GIVEN TEXT:
──────

Distributed Transparent File Access

  • Upload (with overwrite option), delete and download system.
  • All files are uniquely identified by their name.
  • Files are stored by instances of ganja-file-server in their respective data folders.
  • ganja-web-server handles all use cases and serves as a client proxy.

Security Service

  • Authentication and authorization, provided by ganja-auth-server using JWT (https://www.npmjs.com/package/jsonwebtoken).
  • On successful login, a JSON web token is returned that must be used in the x-access-token header for every HTTP request sent to all routes.

Directory Service

  • Flat file system, each successfully uploaded file will have the IP address of a ganja-file-server associated with it.
  • Implemented at the ganja-cluster-server level using local SQLite databases.

Replication

  • ganja-web-server is connected to multiple instances of ganja-cluster-server, and each ganja-cluster-server is connected to multiple instances of ganja-file-server.
  • Files are replicated (uploaded, overwritten and deleted) across all clusters.

──────

DATA EXCERPT:
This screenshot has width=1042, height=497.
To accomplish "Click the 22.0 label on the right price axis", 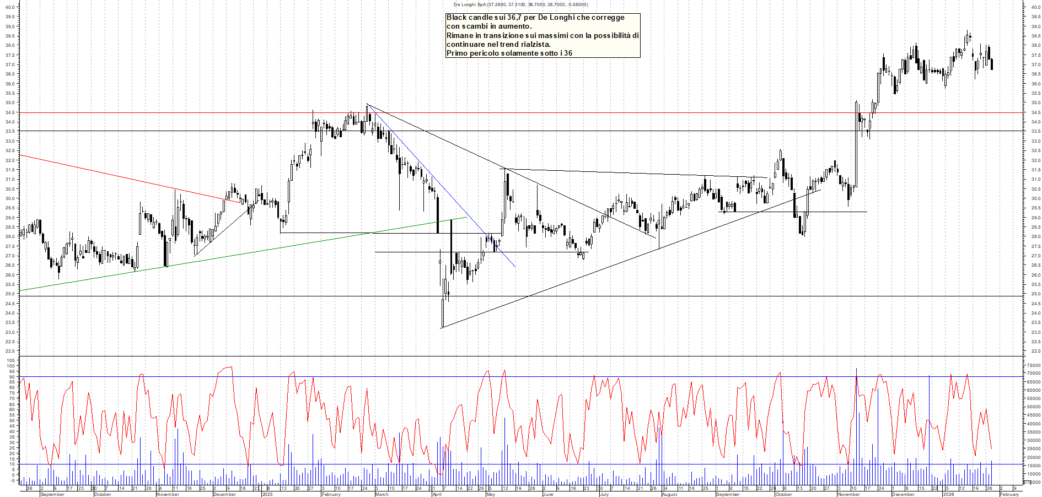I will click(x=1035, y=351).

──────

TASK OBJECTIVE: Repeat the distributed file system description word for word, everything from "Distributed Transparent File" down to "to all routes.".

IN RESPONSE:
Distributed Transparent File Access

  • Upload (with overwrite option), delete and download system.
  • All files are uniquely identified by their name.
  • Files are stored by instances of ganja-file-server in their respective data folders.
  • ganja-web-server handles all use cases and serves as a client proxy.

Security Service

  • Authentication and authorization, provided by ganja-auth-server using JWT (https://www.npmjs.com/package/jsonwebtoken).
  • On successful login, a JSON web token is returned that must be used in the x-access-token header for every HTTP request sent to all routes.